Due to the high volume of invoicing the client sends to the customer, the volume of disputes can be very high as well. The standard process for other industries is that the customer will not pay an invoice if there is even a small issue, will wait for a credit note, then pay the invoice in full and take the credit note. This can create a significant pressure on the cash flow of the client.
Due to the high value and volume of invoices, the process for Consumer Product organisations is slightly different. The customer raises a deduction against the client to cover the dispute. This could be for a price issue, or a short measure of product or for damaged goods. After raising the deduction, the customer will pay the invoice in full and will also take the deduction. This means the invoice the customer receives has been settled in full and the deduction is an open item awaiting resolution. Therefore if a customer has say £100,000 worth of invoices with say £750 worth of deductions there is no impact on cash flow for both the client and the customer. The client can then review the deductions and issue credit notes to settle the deductions the customer has raised.
The deduction process enables the customer to provide detailed information about the issue. The client can then implement the best process to deal with the deduction. It could be that some deduction types may need to be investigated to ensure a customer claim is valid. Some clients may look to implement a business rule to automatically approve a deduction if the value is less than a given tolerance to remove the manual processing and approval of the deduction.
The whole process can now be managed within SAP. The Dispute Management solution (part of SAP FSCM) provides a simple solution to control this process within.
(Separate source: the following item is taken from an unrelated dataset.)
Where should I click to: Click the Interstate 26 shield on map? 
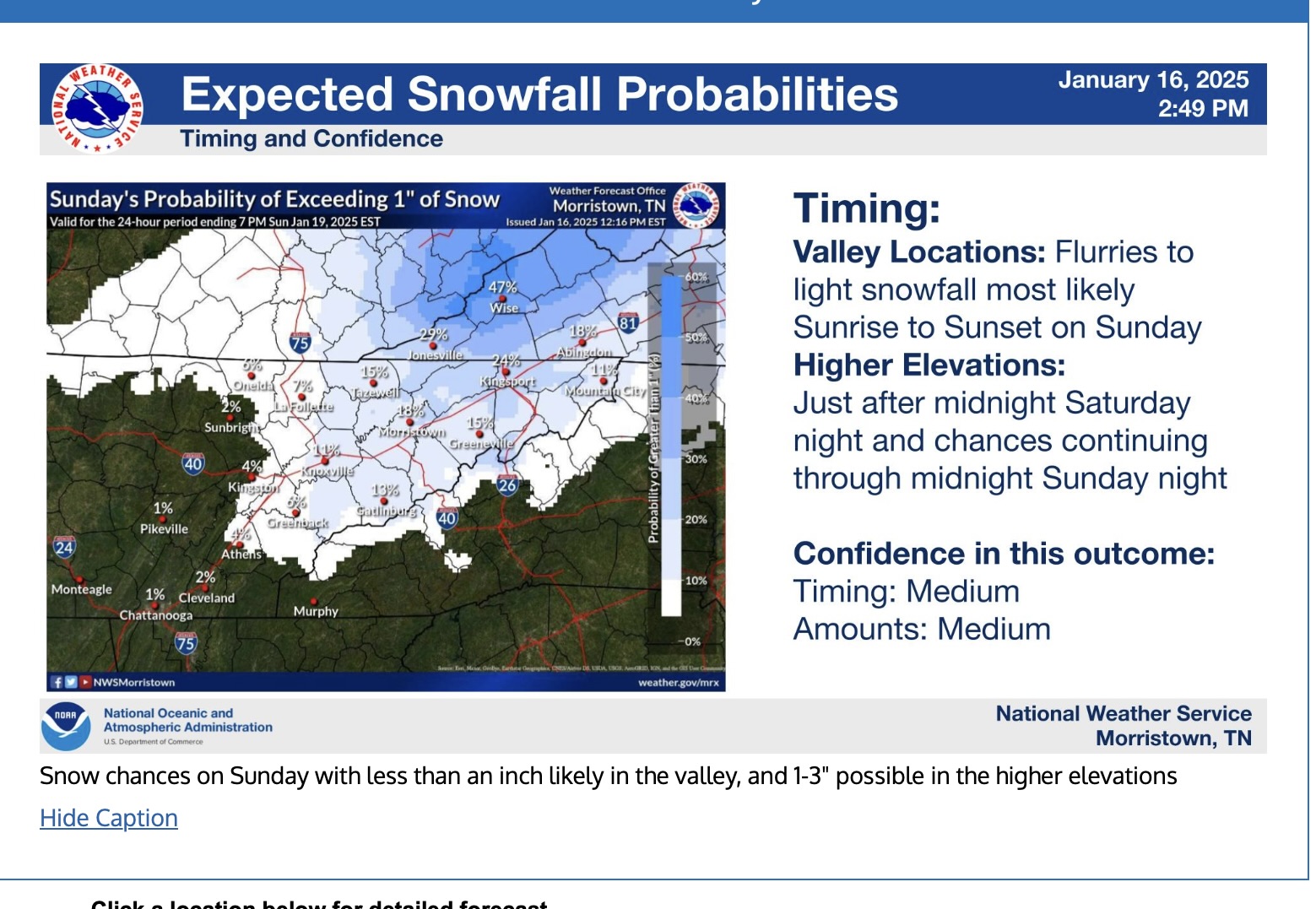coord(507,484)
A customer deduction can be recorded in SAP as an accounting document. The accounting document can then be disputed. Business rules can be defined to link different types of deductions to different types of dispute cases or dispute reason codes. The dispute can then be approved within Dispute Management via workflow or reporting. There is also the ability to write off deductions based on a number of rules which may include low value deductions. Lastly there is the ability to issue credit notes based on the information from the customer deduction to close the process.
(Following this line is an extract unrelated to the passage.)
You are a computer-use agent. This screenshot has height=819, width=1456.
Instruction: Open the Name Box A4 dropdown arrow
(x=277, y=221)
Consumer Product organisations need to control the deduction process. I have worked with some organisation that receive in excess of a thousand deductions per month and have to invest heavily in manpower to resource the process. Being able to automate the process and provide accurate data to business approvers reduces the manpower and provides extra control. Further to this (and as is the case with all good dispute management processes) analysis of the cause of the deductions should provide insight into why deductions are being raised. It could be that vans are being overstocked with products, leading to high volumes of damaged goods, or certain delivery drivers do not get signed proof of delivery documentation leading to large volumes of product being credited. Detailed analysis around the cause of the deductions can also lead to linked business processes being improved to reduce future deductions.